Thursday, March 3, 2016

Paintbrushes

Paintbrushes

I used to think that these things were giant paintbrushes.

I only saw them in beautiful places, like along the Big Sur coastline.  Beautiful backdrops that look painted on the sky. So of course it made sense to me that there should be a paintbrush near by.
Whoever the artist is, was hard at work creating the masterpiece we see when we take a minute and sit back inside ourselves... take a deep breath and take it in.

I spent the last day of 2015 driving down the California coast from my parents' house in Carmel to our home in San Diego with Carlos. It just kills me. It really and truly blows my mind that this is where I was born.

I've been just so so so many places. So many BEAUTIFUL places. 
...The idyllic palm tree packed islands of southeast Asia. Palms so crowded they bow towards the crystal blue waters as if leaning down to take a sip of the beauty and cool off from the equitorial humidity. 
... High in the himalayas where ice capped mountains jet out above simple but profoundly beautiful landscapes adorned with tattered, multi-colored prayer flags and yaks.
... Volcanic land where fire and ice meet in an eerie rhythm in Iceland
... Tanzania, The Maldives, Caribbean Central American islands, Hawaii, Thailand, Japan, the whole West coast of Australia, the English countryside, the rolling hills of North Wales, the South of France... the list goes on and on.
I've been there. First hand.
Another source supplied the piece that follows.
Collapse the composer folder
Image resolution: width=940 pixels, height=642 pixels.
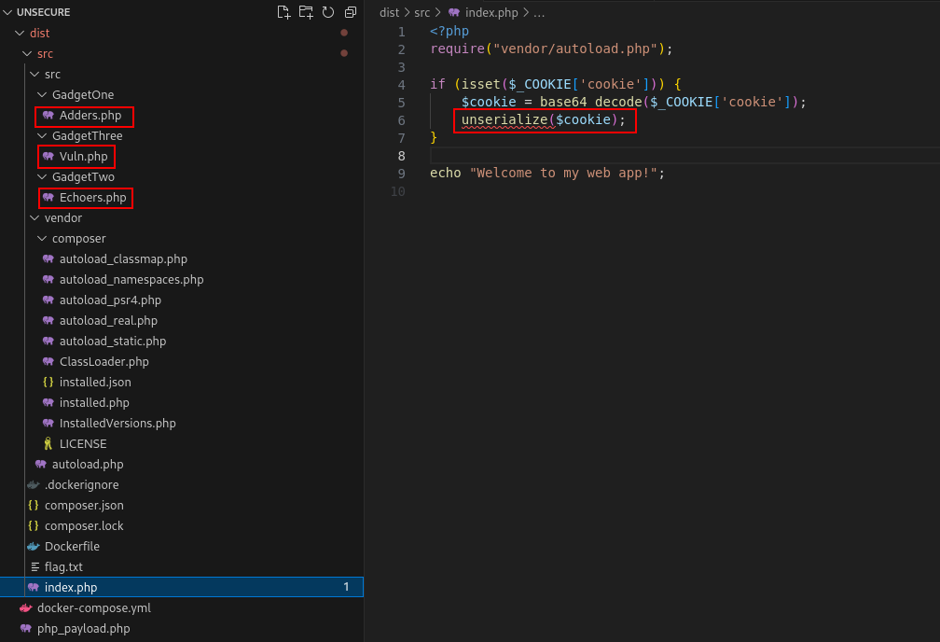pos(41,238)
I've seen astounding beauty and yet the Big Sur coastline takes my breath away every time.

How could a coastline be so beautiful?

This was the end of 2015.
A roadtrip with my love.
A leather Indiana Jones "adventure hat" my sister bought me for Christmas.
Running my fingers along the paintbrushes while looking out at literally hundreds of humpback whales swimming gracefully, spouting water into the sky and undulating in the blue waters.

2015 was a tough year. A beautiful year, but challenging.

I brought in 2015 in Honduras while working at a medical clinic and local hospital.
I came home and began my last semester at Mira Costa before starting UCSD.
I went to Canada for the first time and loved it!
During the summer months, my parents moved from San Diego back to Carmel, which was hard for me. I felt like a chunk of my support system had been removed.
But I still had my close friends who I had skype and email relationships with, and distance didn't take that away. But death did.
Birdie's death in September came down on me like a wall of bricks that crumbled and broke me in pieces. I started UCSD a few weeks later and have done my best to hold it together but it's been incredibly painful for me.
I started working in Tijuana, Mexico at a clinic for a really underserved community over the border every other weekend and then I spent the winter break in Carmel, San Fran and Napa and headed down the coast on new years eve to spend with my Tawney in LA.

My year wasn't painted exactly the way I had wanted it to be painted. There were more dark shades of blue than I had expected, but I guess that's the beauty of life and this lifelong canvas we are painting. It's up to us to bring more light to the canvas.

And so... meditation. Focus on light. Breathe it in... Send it out.